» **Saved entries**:
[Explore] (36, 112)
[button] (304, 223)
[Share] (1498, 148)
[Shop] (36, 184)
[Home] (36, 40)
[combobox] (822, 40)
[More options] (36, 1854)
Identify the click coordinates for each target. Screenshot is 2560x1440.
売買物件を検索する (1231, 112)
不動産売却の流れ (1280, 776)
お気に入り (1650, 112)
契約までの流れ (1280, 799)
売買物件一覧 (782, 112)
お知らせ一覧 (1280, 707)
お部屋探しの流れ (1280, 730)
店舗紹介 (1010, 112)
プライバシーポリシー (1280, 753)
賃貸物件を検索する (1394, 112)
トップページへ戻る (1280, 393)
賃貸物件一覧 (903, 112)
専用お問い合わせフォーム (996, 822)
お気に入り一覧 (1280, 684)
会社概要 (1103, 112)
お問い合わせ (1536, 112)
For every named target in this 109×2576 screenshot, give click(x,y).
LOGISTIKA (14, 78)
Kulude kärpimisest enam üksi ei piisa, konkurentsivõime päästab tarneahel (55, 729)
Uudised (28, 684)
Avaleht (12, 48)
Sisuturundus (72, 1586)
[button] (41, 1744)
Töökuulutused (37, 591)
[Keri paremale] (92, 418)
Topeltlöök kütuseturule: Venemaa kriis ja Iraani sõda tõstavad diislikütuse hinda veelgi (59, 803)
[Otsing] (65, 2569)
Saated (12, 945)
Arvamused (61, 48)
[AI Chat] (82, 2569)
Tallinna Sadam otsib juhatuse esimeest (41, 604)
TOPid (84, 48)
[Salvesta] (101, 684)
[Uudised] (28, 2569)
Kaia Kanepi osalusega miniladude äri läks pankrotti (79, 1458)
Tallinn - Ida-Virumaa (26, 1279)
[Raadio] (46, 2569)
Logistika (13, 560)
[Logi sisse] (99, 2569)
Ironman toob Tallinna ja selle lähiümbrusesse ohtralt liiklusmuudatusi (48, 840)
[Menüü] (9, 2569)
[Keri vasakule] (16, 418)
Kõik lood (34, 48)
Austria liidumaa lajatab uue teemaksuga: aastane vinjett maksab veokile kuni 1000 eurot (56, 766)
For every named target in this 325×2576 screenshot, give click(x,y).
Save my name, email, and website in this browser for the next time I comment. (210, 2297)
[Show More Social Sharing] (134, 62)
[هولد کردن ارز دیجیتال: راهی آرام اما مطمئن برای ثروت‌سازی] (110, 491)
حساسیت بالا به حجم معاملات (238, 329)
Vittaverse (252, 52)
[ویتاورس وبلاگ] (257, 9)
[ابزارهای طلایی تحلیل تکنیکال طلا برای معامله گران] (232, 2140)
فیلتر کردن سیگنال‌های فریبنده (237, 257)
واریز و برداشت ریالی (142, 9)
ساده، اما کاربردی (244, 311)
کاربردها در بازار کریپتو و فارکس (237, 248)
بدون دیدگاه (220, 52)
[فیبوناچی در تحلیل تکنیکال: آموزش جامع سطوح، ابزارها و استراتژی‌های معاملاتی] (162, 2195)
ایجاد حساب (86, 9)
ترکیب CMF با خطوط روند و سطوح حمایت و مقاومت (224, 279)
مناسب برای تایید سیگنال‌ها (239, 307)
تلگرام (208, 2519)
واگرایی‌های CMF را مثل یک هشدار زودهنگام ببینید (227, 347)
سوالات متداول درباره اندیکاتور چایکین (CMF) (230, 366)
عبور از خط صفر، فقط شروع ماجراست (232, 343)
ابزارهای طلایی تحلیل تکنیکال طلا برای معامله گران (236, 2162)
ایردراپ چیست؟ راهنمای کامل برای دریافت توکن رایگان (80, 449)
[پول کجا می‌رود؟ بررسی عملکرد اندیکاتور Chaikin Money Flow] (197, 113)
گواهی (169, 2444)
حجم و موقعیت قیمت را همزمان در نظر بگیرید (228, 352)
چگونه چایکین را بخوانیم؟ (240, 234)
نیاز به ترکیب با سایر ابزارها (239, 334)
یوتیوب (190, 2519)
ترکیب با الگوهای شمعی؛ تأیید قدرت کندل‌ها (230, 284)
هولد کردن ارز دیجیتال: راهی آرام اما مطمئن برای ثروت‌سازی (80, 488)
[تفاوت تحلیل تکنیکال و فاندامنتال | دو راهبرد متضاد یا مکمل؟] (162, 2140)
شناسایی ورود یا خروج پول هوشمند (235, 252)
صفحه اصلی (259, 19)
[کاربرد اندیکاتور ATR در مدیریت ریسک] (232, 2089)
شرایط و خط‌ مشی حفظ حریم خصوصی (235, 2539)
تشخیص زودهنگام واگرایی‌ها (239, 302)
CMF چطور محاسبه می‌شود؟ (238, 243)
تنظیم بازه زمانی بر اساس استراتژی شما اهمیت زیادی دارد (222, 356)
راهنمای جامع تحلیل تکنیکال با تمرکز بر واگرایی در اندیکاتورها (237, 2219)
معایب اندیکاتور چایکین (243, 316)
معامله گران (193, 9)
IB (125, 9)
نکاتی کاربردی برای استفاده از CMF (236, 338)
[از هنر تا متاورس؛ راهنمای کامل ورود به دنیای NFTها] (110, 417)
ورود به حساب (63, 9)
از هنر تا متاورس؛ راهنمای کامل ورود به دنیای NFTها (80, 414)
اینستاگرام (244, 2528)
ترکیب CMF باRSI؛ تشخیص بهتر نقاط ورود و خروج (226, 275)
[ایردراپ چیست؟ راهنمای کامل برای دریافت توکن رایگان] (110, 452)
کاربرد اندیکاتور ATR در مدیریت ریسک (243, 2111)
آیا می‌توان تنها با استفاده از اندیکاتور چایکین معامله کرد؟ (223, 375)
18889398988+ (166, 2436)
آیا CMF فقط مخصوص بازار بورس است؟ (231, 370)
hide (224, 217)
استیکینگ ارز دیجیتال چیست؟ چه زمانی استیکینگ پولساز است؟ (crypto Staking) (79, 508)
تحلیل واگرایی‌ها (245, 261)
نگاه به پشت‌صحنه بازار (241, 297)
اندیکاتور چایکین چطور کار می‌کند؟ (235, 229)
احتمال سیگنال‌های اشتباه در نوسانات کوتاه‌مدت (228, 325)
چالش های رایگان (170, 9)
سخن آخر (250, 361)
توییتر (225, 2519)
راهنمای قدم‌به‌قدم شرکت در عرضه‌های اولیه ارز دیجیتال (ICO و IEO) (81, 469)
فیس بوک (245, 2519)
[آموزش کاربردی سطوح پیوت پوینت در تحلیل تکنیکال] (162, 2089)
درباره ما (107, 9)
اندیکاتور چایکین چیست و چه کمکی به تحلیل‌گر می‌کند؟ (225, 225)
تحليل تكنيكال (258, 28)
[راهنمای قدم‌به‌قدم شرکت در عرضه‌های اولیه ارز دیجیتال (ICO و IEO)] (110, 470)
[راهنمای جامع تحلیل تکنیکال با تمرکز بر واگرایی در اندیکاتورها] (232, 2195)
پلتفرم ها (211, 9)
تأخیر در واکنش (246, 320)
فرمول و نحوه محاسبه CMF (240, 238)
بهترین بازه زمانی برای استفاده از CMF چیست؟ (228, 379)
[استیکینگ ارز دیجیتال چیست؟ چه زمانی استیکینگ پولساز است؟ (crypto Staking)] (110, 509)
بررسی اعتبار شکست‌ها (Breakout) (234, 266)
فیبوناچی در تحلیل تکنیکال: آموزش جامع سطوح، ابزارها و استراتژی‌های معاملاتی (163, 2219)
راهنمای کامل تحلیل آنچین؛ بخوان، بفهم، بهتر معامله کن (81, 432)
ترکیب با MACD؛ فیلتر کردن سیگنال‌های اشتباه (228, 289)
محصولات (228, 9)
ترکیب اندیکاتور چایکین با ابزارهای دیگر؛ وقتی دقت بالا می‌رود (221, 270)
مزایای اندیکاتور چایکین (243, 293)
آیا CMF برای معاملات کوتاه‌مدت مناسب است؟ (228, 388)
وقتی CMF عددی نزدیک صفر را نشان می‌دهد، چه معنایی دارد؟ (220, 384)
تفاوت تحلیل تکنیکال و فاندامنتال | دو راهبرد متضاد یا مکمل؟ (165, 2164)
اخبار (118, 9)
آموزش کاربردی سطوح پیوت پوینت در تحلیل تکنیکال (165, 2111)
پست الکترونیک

» **What to do**:
Retype only the stretch of lines above starting at the one with "ترکیب با الگوهای" and stopping at the one with "تنظیم بازه زمانی", exactly as written, with both kept.

» **Solved exercise**:
ترکیب با الگوهای شمعی؛ تأیید قدرت کندل‌ها (230, 284)
هولد کردن ارز دیجیتال: راهی آرام اما مطمئن برای ثروت‌سازی (80, 488)
[تفاوت تحلیل تکنیکال و فاندامنتال | دو راهبرد متضاد یا مکمل؟] (162, 2140)
شناسایی ورود یا خروج پول هوشمند (235, 252)
صفحه اصلی (259, 19)
[کاربرد اندیکاتور ATR در مدیریت ریسک] (232, 2089)
شرایط و خط‌ مشی حفظ حریم خصوصی (235, 2539)
تشخیص زودهنگام واگرایی‌ها (239, 302)
CMF چطور محاسبه می‌شود؟ (238, 243)
تنظیم بازه زمانی بر اساس استراتژی شما اهمیت زیادی دارد (222, 356)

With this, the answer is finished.